For more information about elliptic curves and isogeny graph $$G_{F_q}(l)$$, we refer the reader to see the Elliptic Curve chapter I wrote earlier.. Before continuing, we introduce some notations. Let $$l$$ be a small prime. Let $$N$$ be a large prime and $$p$$ be another prime such that $$p+1$$ is divisible by $$N$$. For an elliptic curve $$E/\mathbf{F}$$, define $$E[N]=\{P \in E | N_(P)=O\}$$ where $$O$$ is the infinity point. The definition and properties of Weil pairing can be found in [Unknown bib ref: BLS03]. In the construction, the authors consider the pairing $$e_N: E[N]\times E'[N] \rightarrow \mu_N$$. As the authors stated in their paper, the main important property the pairing is that, for any curves $$E$$, isogeny $$E \rightarrow E'$$ and $$P \in E[N]$$ and $$Q \in E'[N]$$ we have $$e_N(P,\hat{\phi(Q)})=e_N(\phi(P),Q)$$. Now we move to describe the VDF Construction.

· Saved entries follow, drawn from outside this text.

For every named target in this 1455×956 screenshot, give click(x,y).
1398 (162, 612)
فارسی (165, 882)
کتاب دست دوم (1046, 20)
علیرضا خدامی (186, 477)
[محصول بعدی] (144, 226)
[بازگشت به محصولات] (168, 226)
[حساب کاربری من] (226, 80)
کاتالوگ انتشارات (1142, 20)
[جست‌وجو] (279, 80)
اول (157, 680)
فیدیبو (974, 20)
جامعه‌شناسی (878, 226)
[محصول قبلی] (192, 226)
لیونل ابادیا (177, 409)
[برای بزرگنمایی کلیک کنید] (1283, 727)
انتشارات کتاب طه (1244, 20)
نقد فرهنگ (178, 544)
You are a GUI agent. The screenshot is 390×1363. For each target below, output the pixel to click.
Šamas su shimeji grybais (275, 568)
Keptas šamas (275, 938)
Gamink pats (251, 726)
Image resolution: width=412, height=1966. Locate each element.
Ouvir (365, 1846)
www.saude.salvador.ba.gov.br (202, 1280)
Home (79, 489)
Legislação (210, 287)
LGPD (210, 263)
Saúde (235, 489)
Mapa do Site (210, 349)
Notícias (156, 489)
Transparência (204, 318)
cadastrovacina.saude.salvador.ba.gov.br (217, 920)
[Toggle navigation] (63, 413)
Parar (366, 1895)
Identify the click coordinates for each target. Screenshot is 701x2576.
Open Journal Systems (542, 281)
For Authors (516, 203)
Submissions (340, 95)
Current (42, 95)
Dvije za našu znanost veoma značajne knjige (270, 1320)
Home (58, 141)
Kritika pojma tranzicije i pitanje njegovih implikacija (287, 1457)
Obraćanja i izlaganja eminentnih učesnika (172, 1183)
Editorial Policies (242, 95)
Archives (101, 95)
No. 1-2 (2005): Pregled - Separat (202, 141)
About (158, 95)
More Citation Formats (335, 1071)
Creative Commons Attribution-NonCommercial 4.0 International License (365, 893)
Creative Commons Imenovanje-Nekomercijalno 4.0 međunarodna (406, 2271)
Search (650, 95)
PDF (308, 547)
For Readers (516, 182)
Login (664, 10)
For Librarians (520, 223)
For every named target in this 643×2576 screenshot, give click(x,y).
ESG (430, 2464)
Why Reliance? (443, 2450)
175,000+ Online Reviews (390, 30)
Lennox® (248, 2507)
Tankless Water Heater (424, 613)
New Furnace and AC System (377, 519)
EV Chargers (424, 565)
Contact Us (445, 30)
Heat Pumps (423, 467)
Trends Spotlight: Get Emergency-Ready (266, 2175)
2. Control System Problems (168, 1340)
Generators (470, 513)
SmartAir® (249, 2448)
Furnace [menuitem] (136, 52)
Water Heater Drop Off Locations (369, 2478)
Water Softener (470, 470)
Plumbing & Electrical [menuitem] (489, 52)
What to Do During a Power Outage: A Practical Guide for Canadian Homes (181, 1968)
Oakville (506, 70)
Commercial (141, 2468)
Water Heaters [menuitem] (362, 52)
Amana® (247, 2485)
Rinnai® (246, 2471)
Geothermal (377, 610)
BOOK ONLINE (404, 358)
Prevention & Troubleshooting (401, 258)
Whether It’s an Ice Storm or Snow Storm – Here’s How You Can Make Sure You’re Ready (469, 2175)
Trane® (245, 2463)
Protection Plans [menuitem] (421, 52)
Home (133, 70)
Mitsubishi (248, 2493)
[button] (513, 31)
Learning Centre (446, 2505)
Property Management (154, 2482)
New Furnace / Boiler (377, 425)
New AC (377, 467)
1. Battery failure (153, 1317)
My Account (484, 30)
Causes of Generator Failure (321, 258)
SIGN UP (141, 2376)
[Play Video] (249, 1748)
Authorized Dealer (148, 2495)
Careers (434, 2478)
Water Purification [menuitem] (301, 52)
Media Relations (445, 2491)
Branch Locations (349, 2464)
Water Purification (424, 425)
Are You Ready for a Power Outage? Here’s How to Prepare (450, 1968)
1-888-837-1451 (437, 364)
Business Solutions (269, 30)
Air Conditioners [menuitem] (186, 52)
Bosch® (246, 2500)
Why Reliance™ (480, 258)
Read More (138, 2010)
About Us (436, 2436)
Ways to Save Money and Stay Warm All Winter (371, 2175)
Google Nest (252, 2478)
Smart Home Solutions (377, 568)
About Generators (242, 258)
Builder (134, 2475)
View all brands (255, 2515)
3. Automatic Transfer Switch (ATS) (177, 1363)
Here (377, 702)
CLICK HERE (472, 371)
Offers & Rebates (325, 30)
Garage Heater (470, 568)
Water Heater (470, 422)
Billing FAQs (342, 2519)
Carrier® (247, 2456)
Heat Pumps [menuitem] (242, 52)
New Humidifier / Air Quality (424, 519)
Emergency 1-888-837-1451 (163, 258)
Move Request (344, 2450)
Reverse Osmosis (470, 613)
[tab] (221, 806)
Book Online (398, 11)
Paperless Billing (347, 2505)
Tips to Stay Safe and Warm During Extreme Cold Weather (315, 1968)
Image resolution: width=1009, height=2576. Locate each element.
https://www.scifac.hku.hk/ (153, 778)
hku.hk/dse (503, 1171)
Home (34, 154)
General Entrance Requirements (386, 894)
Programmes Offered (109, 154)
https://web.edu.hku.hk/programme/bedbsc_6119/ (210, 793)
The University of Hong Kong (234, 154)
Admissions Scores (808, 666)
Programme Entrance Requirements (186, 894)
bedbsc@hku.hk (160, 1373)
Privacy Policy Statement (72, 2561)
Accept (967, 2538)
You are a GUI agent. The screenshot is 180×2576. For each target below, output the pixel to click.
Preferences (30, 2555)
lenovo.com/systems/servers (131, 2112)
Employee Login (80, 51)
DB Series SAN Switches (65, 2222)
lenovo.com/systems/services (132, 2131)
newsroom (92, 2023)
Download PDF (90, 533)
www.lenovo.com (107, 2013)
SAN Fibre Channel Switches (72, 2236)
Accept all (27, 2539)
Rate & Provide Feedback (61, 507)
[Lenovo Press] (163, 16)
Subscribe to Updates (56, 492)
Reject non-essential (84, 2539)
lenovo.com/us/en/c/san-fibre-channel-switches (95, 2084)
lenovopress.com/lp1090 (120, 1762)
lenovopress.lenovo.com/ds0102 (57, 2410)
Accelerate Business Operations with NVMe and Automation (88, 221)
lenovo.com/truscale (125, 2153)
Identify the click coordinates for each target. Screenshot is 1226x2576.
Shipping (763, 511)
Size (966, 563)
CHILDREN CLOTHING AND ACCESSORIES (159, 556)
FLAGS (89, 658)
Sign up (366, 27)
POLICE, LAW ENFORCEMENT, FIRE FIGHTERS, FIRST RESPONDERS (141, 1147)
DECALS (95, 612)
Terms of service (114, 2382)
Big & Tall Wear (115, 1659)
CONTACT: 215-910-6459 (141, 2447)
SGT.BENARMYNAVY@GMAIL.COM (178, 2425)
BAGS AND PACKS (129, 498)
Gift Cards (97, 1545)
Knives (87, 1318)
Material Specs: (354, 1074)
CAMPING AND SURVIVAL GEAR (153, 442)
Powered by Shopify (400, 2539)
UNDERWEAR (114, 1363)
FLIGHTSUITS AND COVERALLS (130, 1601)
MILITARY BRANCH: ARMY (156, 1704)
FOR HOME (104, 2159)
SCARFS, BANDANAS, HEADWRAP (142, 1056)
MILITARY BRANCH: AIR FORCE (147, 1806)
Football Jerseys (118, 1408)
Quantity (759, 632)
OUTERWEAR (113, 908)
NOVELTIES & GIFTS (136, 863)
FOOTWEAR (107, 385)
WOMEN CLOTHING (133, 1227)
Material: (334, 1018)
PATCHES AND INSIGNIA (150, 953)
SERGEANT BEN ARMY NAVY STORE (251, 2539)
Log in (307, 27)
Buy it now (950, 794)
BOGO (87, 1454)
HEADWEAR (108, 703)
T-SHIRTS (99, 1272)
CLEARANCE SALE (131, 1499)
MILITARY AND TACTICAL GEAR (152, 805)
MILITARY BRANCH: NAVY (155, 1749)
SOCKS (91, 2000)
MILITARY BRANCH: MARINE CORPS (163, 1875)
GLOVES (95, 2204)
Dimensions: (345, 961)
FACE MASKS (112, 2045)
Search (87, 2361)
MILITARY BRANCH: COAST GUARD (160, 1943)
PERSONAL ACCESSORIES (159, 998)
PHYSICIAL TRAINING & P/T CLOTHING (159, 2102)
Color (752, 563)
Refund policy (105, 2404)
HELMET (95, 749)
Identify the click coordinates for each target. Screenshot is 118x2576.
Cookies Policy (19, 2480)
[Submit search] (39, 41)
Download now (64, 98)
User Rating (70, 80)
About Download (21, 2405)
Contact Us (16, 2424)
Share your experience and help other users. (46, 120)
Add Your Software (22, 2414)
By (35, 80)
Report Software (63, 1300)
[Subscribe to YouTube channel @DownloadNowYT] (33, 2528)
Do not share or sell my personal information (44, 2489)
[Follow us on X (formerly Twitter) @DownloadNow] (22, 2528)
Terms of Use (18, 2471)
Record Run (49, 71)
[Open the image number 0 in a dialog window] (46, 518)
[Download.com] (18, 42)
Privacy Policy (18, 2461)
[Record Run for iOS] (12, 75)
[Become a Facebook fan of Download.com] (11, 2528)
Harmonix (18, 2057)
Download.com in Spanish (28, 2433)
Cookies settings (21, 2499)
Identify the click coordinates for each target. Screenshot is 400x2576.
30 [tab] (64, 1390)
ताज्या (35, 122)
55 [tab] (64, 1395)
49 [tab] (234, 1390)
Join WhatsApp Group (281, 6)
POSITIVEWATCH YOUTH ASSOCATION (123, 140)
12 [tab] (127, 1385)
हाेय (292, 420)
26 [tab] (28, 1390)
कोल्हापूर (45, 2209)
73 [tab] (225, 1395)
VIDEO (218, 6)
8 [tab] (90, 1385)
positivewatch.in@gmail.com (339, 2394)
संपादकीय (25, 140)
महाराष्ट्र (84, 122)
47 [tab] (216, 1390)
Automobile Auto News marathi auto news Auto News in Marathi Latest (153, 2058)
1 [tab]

$$\mathsf{Gen}(1^\lambda,t)$$: The algorithm selects a supersingular ellpitic curve $$E/ \mathbb{F}$$, then choose a direction of the supersingular isogeny graph of degree $$l$$, then compute the isogeny $$\phi E \rightarrow E'$$ of degree $$l^t$$ and its dual isogeny $$\hat{\phi}$$.

$$\mathsf{Eval}(Q)$$: For a point $$Q \in E'[N]\cap E(\mathbf{F})$$, outputs $$\hat{\phi(Q)}$$.

$$\mathsf{Verify}(E,E',P,Q,\phi(P),\hat{\phi(Q)})$$: Check that $$\hat{\phi(Q)} \in E[N]\cap E(\mathbf{F})$$ and $$e_N(P,\hat{\phi(Q)})=e_N(\phi(P),Q)$$.

The security of the VDF is based on the assumption that, to compute the isogeny the map $$\hat{\phi}$$, we are expected to walk $$t$$ times between some vertices in the isogeny graph $$G_{F_q}(l)$$. Currently, there is no efficient algorithm to find shortcut between these vertices of the graph. Finally, while the VDF is isogeny-based, it is not completely quantum secure, due to of the relation $$e_N(P,\hat{\phi(Q)})=e_N(\phi(P),Q)$$ of bilinear pairing. Since Shor's algorithm can break the pairing inversion problem [FMPS19], it can trivially recover the output $$\hat{\phi(Q)}$$ from the relation above.